**Document section**
....
Before any fruitful discussion can happen, a basic attitudinal law must be passed: no generational finger-pointing. The older women are not dull and behind the times. The younger women are not self-serving and uninterested in the church. We are simply facing one of the shifts that occurs when time marches on.
Perhaps the question should be: Should the traditional women’s missionary society attempt to attract younger women? There are many, many women who find its traditional form to be secure and their involvement satisfactory. Do they really need to change when so much of the world around them is changing in rapidly confusing leaps and bounds? If a fixed system is important to them, must they be forced to embrace forms they find uncomfortable?
True, if no change occurs, many groups will have to be content with diminishing numbers. They will also have to allow for emerging systems with a different personality of mission involvement.
If the question of involving younger women is a serious question, however, then the first issue to be faced is the shift in the mental outlook of today’s younger women.
If I were attempting to attract these younger women, I would try to develop a mission group that really educated me on the issues in missions today. I’d want college-level information about trends in world evangelization, cross-cultural dynamics, the emerging cutting edge of mission activity. I’d try to understand the future conflict between missions and Third-World cultures. I would like to be part of the brainstorming on how the church is going to respond to world need, what tools it is going to use, and what new ideas it is going to require even if my ideas go no further than the group who brainstorms with me. Participation in this kind of mental activity makes me more fully understand the dilemma of missions in the world.
I also want some type of firsthand involvement that I am convinced is a significant use of my time. Rolling bandages may have seemed significant to one generation, but it no longer seems significant to mine. I would much rather have a missionary family in my home, talking around my dinner table, sharing the intimate trials and joys of their service than to listen to another missionary lecture with accompanying slides.
In conclusion, here are three suggestions I’ve found helpful in addressing the question of attracting younger women to a particular organization, whether a missions society or any other group. First, make an honest and careful diagnosis of your women’s group. Is it vibrantly alive, or is it barely existing? You may even conclude that it is terminally ill!
Then see if you can, in a sentence or two, state the purpose for your existence. Is that purpose valid, and does it fit with the needs of the women within your church and the area in which you live? Does it offer women a significant place of growth and outreach both to their community and their world?
And finally, do the programs being offered fulfill that purpose? Are they quality programs that challenge and stretch the mind, emotions, and will-programs that aim at spiritual growth and maturity?
I believe that when you answer these questions, you will be well on your way to attracting not only the younger women but all the women of your church to an exciting and effective venture of faith.
....
**Supplied entries**
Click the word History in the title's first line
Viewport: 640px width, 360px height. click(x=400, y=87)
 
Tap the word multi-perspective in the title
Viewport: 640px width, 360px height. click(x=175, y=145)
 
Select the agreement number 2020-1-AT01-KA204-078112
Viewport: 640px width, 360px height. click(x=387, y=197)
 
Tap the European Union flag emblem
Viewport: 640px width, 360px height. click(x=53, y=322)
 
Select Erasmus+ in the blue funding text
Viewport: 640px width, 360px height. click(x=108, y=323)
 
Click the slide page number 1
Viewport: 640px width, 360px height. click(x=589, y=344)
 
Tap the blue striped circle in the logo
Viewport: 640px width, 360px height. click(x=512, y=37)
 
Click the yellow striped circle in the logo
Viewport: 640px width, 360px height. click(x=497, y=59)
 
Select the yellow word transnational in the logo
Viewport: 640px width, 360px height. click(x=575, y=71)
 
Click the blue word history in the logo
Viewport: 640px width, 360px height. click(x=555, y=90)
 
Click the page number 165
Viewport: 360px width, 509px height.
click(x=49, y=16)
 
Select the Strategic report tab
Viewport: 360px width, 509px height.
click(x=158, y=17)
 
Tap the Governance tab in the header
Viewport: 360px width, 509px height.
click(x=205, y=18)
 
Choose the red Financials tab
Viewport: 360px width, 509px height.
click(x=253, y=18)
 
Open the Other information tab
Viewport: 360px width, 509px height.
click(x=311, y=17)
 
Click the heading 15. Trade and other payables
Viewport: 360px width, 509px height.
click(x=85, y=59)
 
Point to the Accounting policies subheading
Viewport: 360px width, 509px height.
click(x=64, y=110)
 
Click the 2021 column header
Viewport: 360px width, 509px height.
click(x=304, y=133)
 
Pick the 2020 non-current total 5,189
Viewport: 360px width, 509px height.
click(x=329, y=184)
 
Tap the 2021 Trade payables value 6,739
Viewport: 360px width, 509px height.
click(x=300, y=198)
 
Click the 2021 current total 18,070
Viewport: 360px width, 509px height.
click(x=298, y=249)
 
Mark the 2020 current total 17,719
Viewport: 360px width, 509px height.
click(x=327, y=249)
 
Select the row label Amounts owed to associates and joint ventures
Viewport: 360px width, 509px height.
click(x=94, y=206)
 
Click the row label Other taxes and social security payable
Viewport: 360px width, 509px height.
....
**Task goal**
List the three suggestions the passage about women's missionary societies gives in its conclusion for attracting younger women to an organization. Rely only on the passage about women's missionary societies.

**Solution**
1. Make an honest and careful diagnosis of your women's group.
2. State in a sentence or two the purpose for your existence.
3. Check whether the programs being offered fulfill that purpose.